Evaluation is a critical aspect of developing and deploying LLM applications. Usually, teams use a multitude of different evaluation methods to score the performance of their AI application depending on the use case and the stage of the development process.

# Why use LLM Evaluation?

LLM evaluation is crucial for improving the accuracy and robustness of language models, ultimately enhancing the user experience and trust in your AI application. Here are the key benefits:

* **Quality Assurance**: Detect hallucinations, factual inaccuracies, and inconsistent outputs to ensure your AI app delivers reliable results
* **Performance Monitoring**: Measure response quality, relevance, and user satisfaction across different scenarios and edge cases
* **Continuous Improvement**: Identify areas for enhancement and track improvements over time through structured evaluation metrics
* **User Trust**: Build confidence in your AI application by demonstrating consistent, high-quality outputs through systematic evaluation
* **Risk Mitigation**: Catch potential issues before they reach production users, reducing the likelihood of poor user experiences or reputational damage

# Online & Offline Evaluation

**Offline Evaluation involves**

* Evaluating the application in a controlled setting
* Typically using curated test Datasets instead of live user queries
* Heavily used during development (can be part of CI/CD pipelines) to measure improvements / regressions
* Repeatable and you can get clear accuracy metrics since you have ground truth.
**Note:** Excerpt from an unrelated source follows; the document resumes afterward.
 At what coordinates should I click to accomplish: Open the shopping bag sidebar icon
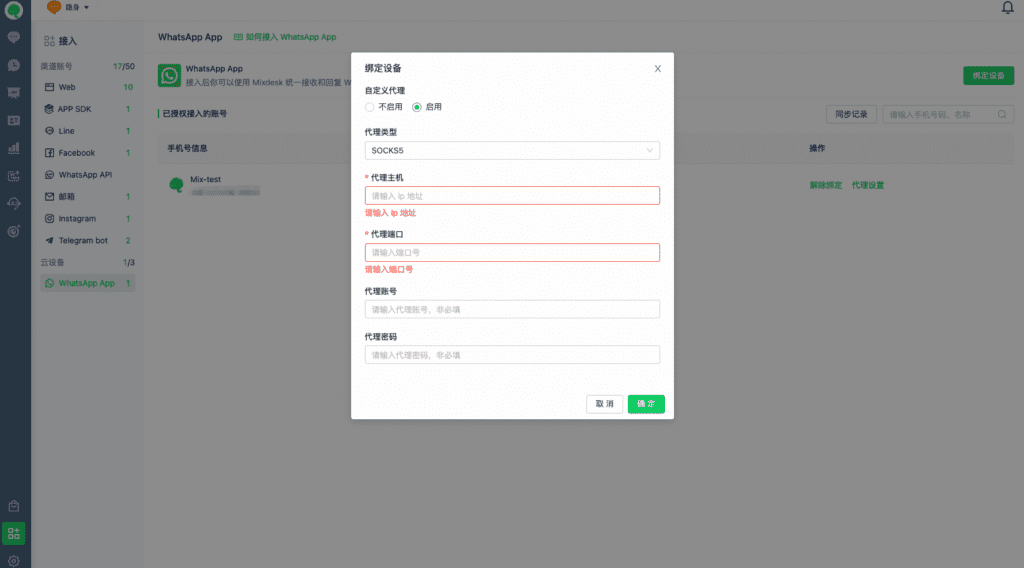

**Online Evaluation involves**

* Evaluating the application in a live, real-world environment, i.e. during actual usage in production.
* Use Evaluation Methods that track success rates, user satisfaction scores, or other metrics on live traffic
* Advantage of online evaluation is that it captures things you might not anticipate in a lab setting
* Can include collecting implicit and explicit user feedback, and possibly running shadow tests or A/B tests

**In practice, successful evaluation blends online and offline evaluations.** Many teams adopt a loop-like approach. This way, evaluation is continuous and ever-improving.

```mermaid theme={null}
graph TB
    subgraph Offline["Offline Evaluation (Development)"]
        Dataset[Test Dataset]
        RunDataset[Run Dataset through LLM]
        Evaluate[Apply Evaluation Methods<br/>LLM-as-Judge, Human, Custom]
        Scores1[Generate Scores]
        Analyze1[Analyze Results]
        Improve[Improve Prompts/Models]
    end

    subgraph Online["Online Evaluation (Production)"]
        ProdTraffic[Live Production Traffic]
        RealTime[Real-time Monitoring]
        UserFeedback[Collect User Feedback]
        Scores2[Generate Scores]
        Analyze2[Monitor Metrics]
        Issues[Identify Issues]
    end

    Dataset --> RunDataset
    RunDataset --> Evaluate
    Evaluate --> Scores1
    Scores1 --> Analyze1
    Analyze1 --> Improve
    Improve -.->|Deploy| ProdTraffic

    ProdTraffic --> RealTime
    RealTime --> UserFeedback
    UserFeedback --> Scores2
    Scores2 --> Analyze2
    Analyze2 --> Issues
    Issues -.->|Create new test cases| Dataset

    classDef datasetClass fill:#4fc3f7,stroke:#0288d1,color:#000
    classDef scoreClass fill:#81c784,stroke:#388e3c,color:#000
    classDef prodClass fill:#ffb74d,stroke:#f57c00,color:#000
    classDef improveClass fill:#ba68c8,stroke:#8e24aa,color:#000
    classDef issueClass fill:#e57373,stroke:#c62828,color:#000

    class Dataset,RunDataset,Evaluate datasetClass
    class Scores1,Scores2,Analyze1,Analyze2 scoreClass
    class ProdTraffic,RealTime,UserFeedback prodClass
    class Improve improveClass
    class Issues issueClass
```

**The evaluation loop:** Offline testing validates changes before deployment. Production monitoring surfaces real-world issues. Insights from production create new test cases for offline evaluation.

# Core Concepts

| Concept                | Description                                                                                                                 |
| ---------------------- | --------------------------------------------------------------------------------------------------------------------------- |
| **Scores**             | Scores are a flexible data object that can be used to store any evaluation metric and link it to other objects in ABV.      |
| **Evaluation Methods** | Evaluation methods are functions or tools to assign scores to other objects.                                                |
| **Datasets**           | Datasets are a collection of inputs and, optionally, expected outputs that can be used during Dataset runs.                 |
| **Dataset Runs**       | Dataset runs are used to run a dataset through your LLM application and optionally apply evaluation methods to the results. |

# Evaluation Methods

Evaluation methods are functions or tools to assign evaluation `Score`s to other objects. ABV uses the Scores to store evaluation metrics, it is meant to be flexible to represent any evaluation metric.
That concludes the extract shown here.